If Comley and Scholes’s little book on Ernest Hemingway is anything to go by, Hemingway scholarship is set to reclaim the eminence it once held in literary studies. To some extent the renaissance has already begun. Several heavyweight biographies appeared in the late eighties and early nineties, while Mark Spilka’s Hemingway’s Quarrel with Androgyny (Nebraska UP, 1990) broke ground for new appraisals of the writer’s macho reputation. The opening of the Hemingway collection at the John F. Kennedy Library has certainly spurred scholars to rethink old assumptions about Papa’s work. More generally, the very obsession with manhood-fashioning that made Hemingway such a convenient target for attacks on a masculinist modernism seems nowadays to make his work more pertinent than ever to the most complex and capacious theories of the relationship between gender and narrative.

While Hemingway’s Genders does not contain the formidable scholarship of Spilka’s book, it promises to provoke more debate. Comley and Scholes simply aim at—and I think will successfully [End Page 147] reach—a wider audience. The book is lively, readable, provocative: “The Hemingway you were taught about in high school is dead. Viva el nuevo Hemingway,” the authors conclude, and their entire book reads in this spirit of enthusiastic challenge to the assumptions of the generalist student or teacher of American literature. But the Hemingway specialist would also do well to look beyond the sketchy scholarly apparatus to what Comley and Scholes do best, which is to point the way toward what could be done with the question of “Hemingway’s genders.”

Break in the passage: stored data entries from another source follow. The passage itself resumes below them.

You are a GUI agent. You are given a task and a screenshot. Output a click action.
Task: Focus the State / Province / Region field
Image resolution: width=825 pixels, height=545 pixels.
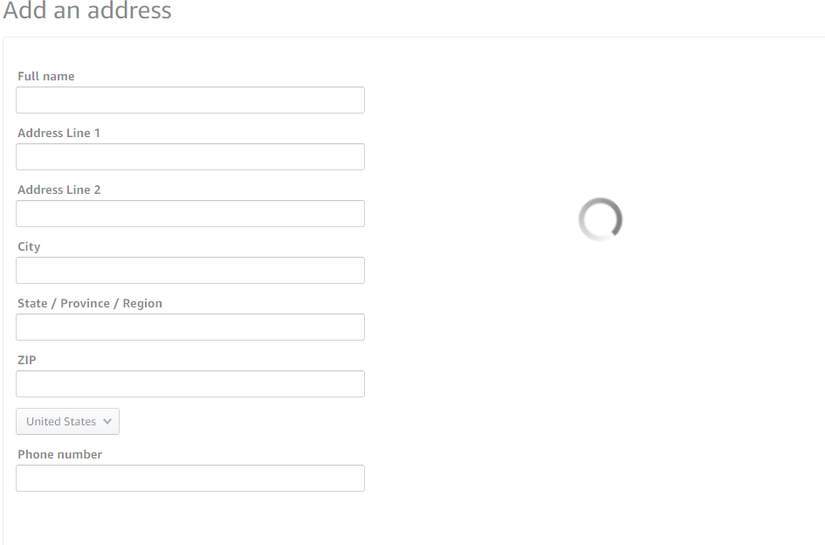click(190, 327)
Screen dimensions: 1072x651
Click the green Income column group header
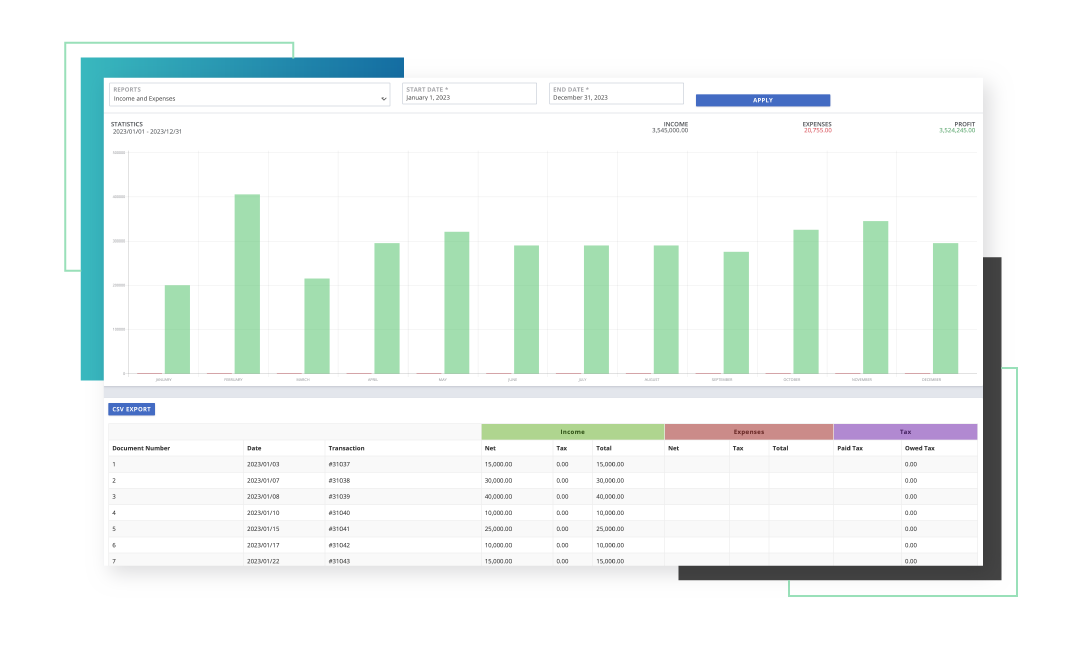tap(572, 432)
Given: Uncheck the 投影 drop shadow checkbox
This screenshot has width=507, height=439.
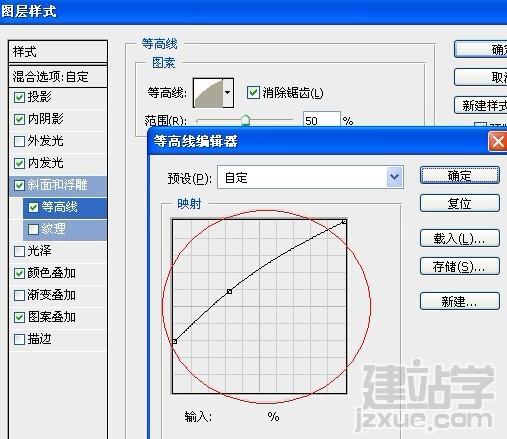Looking at the screenshot, I should (19, 97).
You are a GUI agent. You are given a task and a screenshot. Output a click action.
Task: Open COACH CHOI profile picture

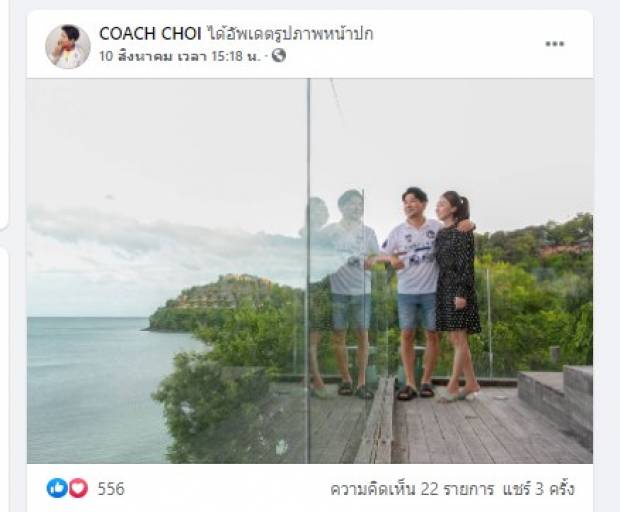pyautogui.click(x=68, y=46)
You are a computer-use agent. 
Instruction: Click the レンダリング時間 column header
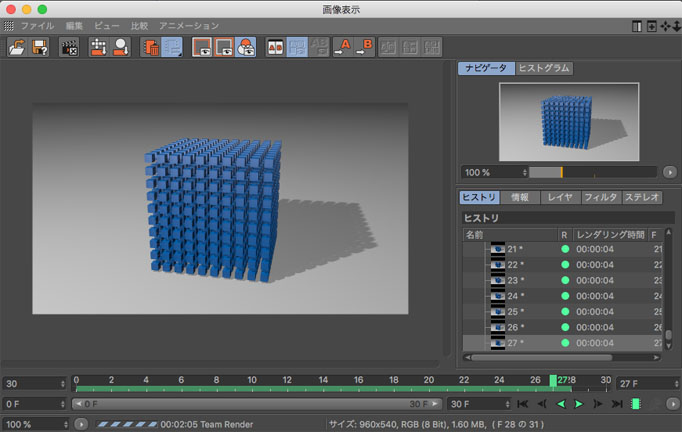610,234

The book’s four brief chapters begin with a decoding of what “[e]verybody knows . . . about Ernest Hemingway: that he was called Papa and that he had a Code”—a Code that is, Comley and Scholes rightly argue, an “attempt to reduce a complex textual phenomenon to an excessively simple formula.” Though the authors do ultimately deliver a richer and more intriguing Hemingway, their first two chapters sometimes demonstrate the problem they themselves identify in Hemingway studies. Their rethinking of the writer’s representation of fathers and sons, for instance, is fairly unexceptionable: a “number of [Hemingway’s] finest early stories have a male protagonist . . . who resists fatherhood”; his characters have a “desire to remain in that ideal place between boyhood and paternal manhood.” The second chapter, moreover, seeks to describe the occasionally complex transformations Hemingway manages with a “basic repertory” of female character types, here labeled as “Mothers, Nurses, Bitches, Girls, and Devils.” None of this is particularly new, and Comley and Scholes do little service to Hemingway studies by ignoring a body of criticism that is often more radical than their own account, and certainly more diverse than they credit. At times, it appears that the true interest here is the authors’ determinedly freewheeling critical approach, which liberates them to “pursue textual lures and metaphorical trails that seem to lead away from any particular textual object in the hope that creative pursuit will result in a new approach to the original object.” It is a sign of the unevenness of the opening chapters that this kaleidoscopic strategy leads only to what they refer to as the “Hemingway Text”—the “larger text of the cultural codes that are active” in Hemingway’s writing—which comes to seem as monolithic as the Code the authors disdain.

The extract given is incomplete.